Entonces todo procesado sería agraviado


Oscar-Clemente-Marroquin

Cuando un juez dicta auto de prisión por determinado delito no está condenando al sindicado sino iniciando un procedimiento para que las partes aporten sus pruebas y demuestren la responsabilidad penal o la inocencia del imputado. En otras palabras, no se está produciendo un agravio irreparable digno de un amparo sino que la maquinaria de la justicia se pone en marcha para dirimir en un proceso los cargos formulados.

Oscar Clemente Marroquín
ocmarroq@lahora.com.gt


Digo lo anterior, en términos de los más sencillos posibles, porque la Corte de Constitucionalidad ordenó al juez que conoce el Caso Siekavizza que modifique el delito que le tipificaron a la abogada Beatriz Ofelia de León de Barreda por considerar que hay agravio irreparable porque la sindicaron de obstrucción de justicia. Es en un proceso donde se tiene que demostrar si la sindicada cometió el ilícito del que se le acusa y no en un proceso de amparo resuelto por sus cuates, por sus compañeros de trabajo, de estudio y hasta de comportamiento. La CC ha publicado campos pagados en los que aconseja leer lo que ha resuelto en este caso de Amparo, pero la mayoría de la población no tiene el conocimiento jurídico para digerir correctamente lo que los magistrados hicieron y en resumidas cuentas ellos vulneraron el principio de independencia judicial al ordenar a los jueces cuál es el delito que le tienen que imputar a su colega, la licenciada Ofelia de León de Barreda.
 
 Cualquier sindicado en cualquier proceso penal puede a partir de ahora recurrir de amparo inmediatamente después de que le sea resuelto negativamente el recurso en el que solicita la modificación del auto de procesamiento, para que la Corte de Constitucionalidad se encargue de vigilar y dictaminar si el juez hizo bien o mal las cosas. Todo auto en el que se liga a proceso a una persona por cualquier delito se convierte ahora en tema y objeto del amparo porque para proteger a su amiga y compañera, Ofelia de León, los magistrados sentaron el precedente de que a ellos les compete tipificar el delito por el cual se ha de procesar a una persona, facultad que según la ley corresponde al juez que tiene a su cargo el proceso respectivo.
 
 Es principio de nuestro derecho que no hay más que dos instancias procesales. El artículo 7 del Código Procesal Penal garantiza la independencia e imparcialidad de los procesos encargándolos a jueces únicamente sometidos a la Constitución y la Ley, no a una Corte en particular. Es más, en el artículo 43 dice que tienen competencia en materia penal los jueces de paz, los de narcoactividad, los de delitos contra el ambiente, los de primera instancia, los tribunales de sentencia, las salas de la Corte de Apelaciones, la Corte Suprema de Justicia y los jueces de ejecución.

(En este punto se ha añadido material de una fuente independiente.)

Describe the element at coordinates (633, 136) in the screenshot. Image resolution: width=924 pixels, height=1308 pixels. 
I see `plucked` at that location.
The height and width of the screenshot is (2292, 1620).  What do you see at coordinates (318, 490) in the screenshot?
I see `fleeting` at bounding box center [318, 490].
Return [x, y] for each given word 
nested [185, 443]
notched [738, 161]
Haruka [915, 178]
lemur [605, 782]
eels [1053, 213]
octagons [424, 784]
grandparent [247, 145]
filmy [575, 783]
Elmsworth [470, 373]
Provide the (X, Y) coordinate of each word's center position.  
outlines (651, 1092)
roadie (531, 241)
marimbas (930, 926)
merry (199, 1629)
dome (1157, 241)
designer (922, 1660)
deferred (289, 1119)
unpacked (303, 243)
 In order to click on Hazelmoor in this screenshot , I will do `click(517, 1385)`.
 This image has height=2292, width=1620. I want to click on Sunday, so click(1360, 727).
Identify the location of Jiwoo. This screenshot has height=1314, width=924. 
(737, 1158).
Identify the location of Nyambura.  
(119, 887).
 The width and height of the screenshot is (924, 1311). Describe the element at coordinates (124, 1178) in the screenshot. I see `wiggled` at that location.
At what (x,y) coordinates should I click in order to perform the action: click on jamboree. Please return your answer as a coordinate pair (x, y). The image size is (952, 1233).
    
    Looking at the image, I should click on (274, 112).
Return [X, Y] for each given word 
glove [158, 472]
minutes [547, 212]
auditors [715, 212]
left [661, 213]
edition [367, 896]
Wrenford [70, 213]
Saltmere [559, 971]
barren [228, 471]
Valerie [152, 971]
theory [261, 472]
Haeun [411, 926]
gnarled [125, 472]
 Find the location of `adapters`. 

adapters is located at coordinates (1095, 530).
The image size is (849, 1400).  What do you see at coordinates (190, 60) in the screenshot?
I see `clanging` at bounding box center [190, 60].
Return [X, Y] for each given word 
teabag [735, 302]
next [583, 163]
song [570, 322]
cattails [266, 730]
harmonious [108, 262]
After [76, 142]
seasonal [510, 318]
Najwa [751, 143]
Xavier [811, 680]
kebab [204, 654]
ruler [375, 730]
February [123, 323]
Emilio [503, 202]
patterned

Séquate, como reza el dicho, pero la CC metió su cuchara ordenando a un juez cómo debe resolver en lo que es una atrocidad jurídica.
 
 Ciertamente todos los ámbitos son materia de amparo, pero no hay agravio cuando un juez en ejercicio de sus facultades y funciones legales dispone valorar pruebas para dictar el auto de procesamiento contra una persona que se supone inocente hasta que se le demuestre lo contrario.
 
 Agravio el que hubo cuando se ocultaron pruebas, se destruyeron evidencias y se facilitó la fuga de un criminal que se llevó a sus dos hijos exponiéndolos a un grave peligro no sólo emocional sino físico. En todo el galimatías de la Corte no hay una mención, ninguna, respecto al derecho constitucional de los niños víctimas en este caso. Se preocupan por los derechos y privilegios de quien por ser pariente no tiene por qué declarar contra su hijo, lo cual no significa que pueda destruir pruebas o amenazar a alguien para que no diga la verdad.